Y es aquí, en los centros de almacenamiento, donde el consumo de energía se va por las nubes. Inmensos servidores que ocupan miles de metros cuadrados requieren estar enchufados las 24 horas del día y los 365 días del año. “Si las compañías de IT continúan utilizando fuentes de energía sucias para hacer funcionar la nube, la nube en sí misma tendrá un significativo impacto negativo sobre nuestro medio ambiente y nuestras comunidades”, señala Greenpeace.

Por suerte existen algunos indicios interesantes. Algunas empresas comienzan a adaptarse a los nuevos tiempos “verdes”.

Presión

Desde hace un par de años Greenpeace y otras organizaciones presionan para que grandes empresas alimenten su creciente flota de “datacentros” utilizando fuentes limpias. “Los resultados son alentadores”, reconocen los ambientalistas.

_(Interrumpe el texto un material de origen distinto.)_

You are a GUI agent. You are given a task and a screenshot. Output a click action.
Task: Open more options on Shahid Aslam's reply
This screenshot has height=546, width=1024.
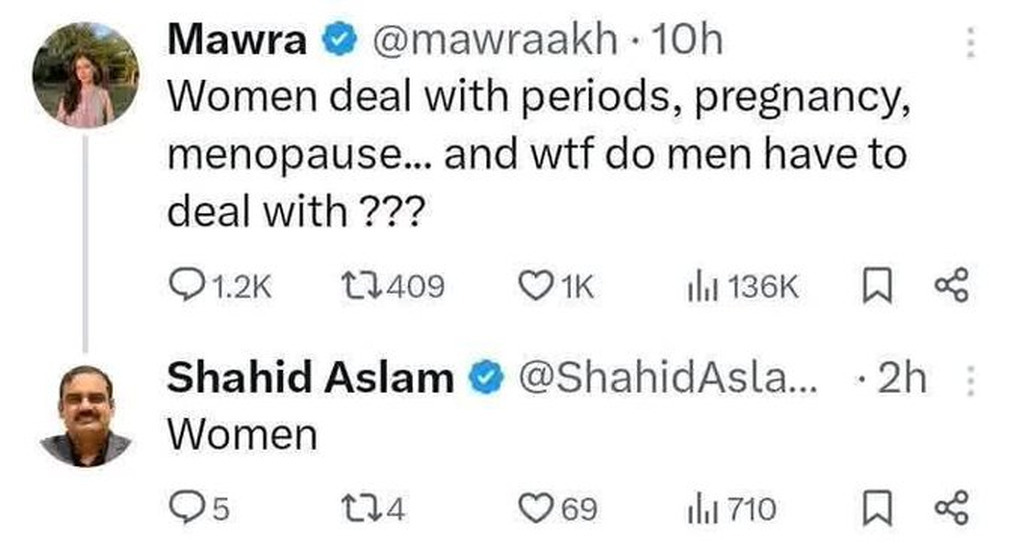(968, 380)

En el informe 2015 “¿Cuán limpia es tu nube?” se señala la reconversión tecnológica de estas industrias. Este año, por ejemplo, se evaluó la cadena de suministro eléctrico de 14 empresas de IT en más de 80 centros de datos. “Significativamente, muchas compañías de IT (Internet y Telefonía) están reconociendo que su influencia y poder de mercado les da la oportunidad y la responsabilidad de demandar inversiones en energías limpias y las condiciones políticas que conduzcan a las empresas de suministro eléctrico y a los dirigentes del gobierno a llevar a cabo mejores elecciones en materia energética”, dicen los ambientalistas.

Si bien el acceso a Internet y a las nuevas tecnologías de la comunicación permite un uso eficiente de la energía al requerir menos papel, menos combustible para obtener información (horarios de viajes, pedidos de mercaderías, etc.), el crecimiento del fenómeno llamó la atención de especialistas y del mundo ambiental. “Internet es vital para reducir las concentraciones de Gases de Efecto Invernadero (GEI) en la atmósfera, pero paradójicamente contribuye a aumentarlas”, opina Jafaar Elmirghani, de la Facultad de Ingeniería de la Universidad de Leeds, Reino Unido.

Cuando un navegante “cliquea” en Google buscando información, consume 0,003 kWh de energía y genera 0,2 gramos de CO2. Y son muchos los clics que se hacen, se calculan en más de mil millones por día. El tema es que esa sola acción libera unas 7.000 toneladas de Gases de Efecto de Invernadero (GEI) a la atmósfera.

Los 1.500 millones de usuarios de Facebook suben casi 300 millones de fotos por día… por eso la factura eléctrica de la empresa es de más de 75 millones de de vatios de consumo. Lo mismo sucede con YouTube, que ya cuenta con más de 1.000 millones de usuarios que “suben” unas 300 horas de video por minuto. El problema es que 10 minutos de video generan 1 gramo de CO2.

La preocupación no es menor. Los últimos informes dan cuenta de que la industria de las compañías de IT son responsables del 2% de las emisiones globales de CO2. Y el termómetro de la Tierra sigue subiendo.